1
votes

I'm trying to gather some statistics on prime numbers, among which is the distribution of factors for the number (prime-1)/2. I know there are general formulas for the size of factors of uniformly selected numbers, but I haven't seen anything about the distribution of factors of one less than a prime.

I've written a program to iterate through primes starting at the first prime after 2^63, and then factor the (prime - 1)/2 using trial division by all primes up to 2^32. However, this is extremely slow because that is a lot of primes (and a lot of memory) to iterate through. I store the primes as a single byte each (by storing the increment from one prime to the next). I also use a deterministic variant of the Miller-Rabin primality test for numbers up to 2^64, so I can easily detect when the remaining value (after a successful division) is prime.

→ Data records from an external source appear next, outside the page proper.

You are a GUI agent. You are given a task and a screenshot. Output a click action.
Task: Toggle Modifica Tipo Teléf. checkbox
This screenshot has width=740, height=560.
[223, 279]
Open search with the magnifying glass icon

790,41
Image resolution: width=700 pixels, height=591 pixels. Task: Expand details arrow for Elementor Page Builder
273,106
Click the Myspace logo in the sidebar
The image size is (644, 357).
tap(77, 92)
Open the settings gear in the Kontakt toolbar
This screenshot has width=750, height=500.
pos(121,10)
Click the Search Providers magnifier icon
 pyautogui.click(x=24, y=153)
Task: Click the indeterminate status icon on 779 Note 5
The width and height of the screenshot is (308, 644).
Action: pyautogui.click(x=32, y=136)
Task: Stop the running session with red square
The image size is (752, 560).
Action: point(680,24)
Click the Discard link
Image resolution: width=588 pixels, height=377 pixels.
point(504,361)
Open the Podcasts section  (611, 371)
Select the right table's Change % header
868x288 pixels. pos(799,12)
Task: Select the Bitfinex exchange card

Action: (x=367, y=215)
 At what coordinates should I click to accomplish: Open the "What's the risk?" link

I've experimented using a variant of pollard-rho and elliptic curve factorization, but it is hard to find the right balance of between trial division and switching to these more complicated methods. Also I'm not sure I've implemented them correctly, because sometimes they seem to take a very lone time to find a factor, and based on their asymptotic behavior, I'd expect them to be quite quick for such small numbers.

I have not found any information on factoring many numbers (vs just trying to factor one), but it seems like there should be some way to speed up the task by taking advantage of this.

Any suggestions, pointers to alternate approaches, or other guidance on this problem is greatly appreciated.


Edit: The way I store the primes is by storing an 8-bit offset to the next prime, with the implicit first prime being 3. Thus, in my algorithms, I have a separate check for division by 2, then I start a loop:

factorCounts = collections.Counter()
while N % 2 == 0:
    factorCounts[2] += 1
    N //= 2
pp = 3
for gg in smallPrimeGaps:
    if pp*pp > N:
        break
    if N % pp == 0:
        while N % pp == 0:
            factorCounts[pp] += 1
            N //= pp
    pp += gg

Also, I used a wheel sieve to calculate the primes for trial division, and I use an algorithm based on the remainder by several primes to get the next prime after the given starting point.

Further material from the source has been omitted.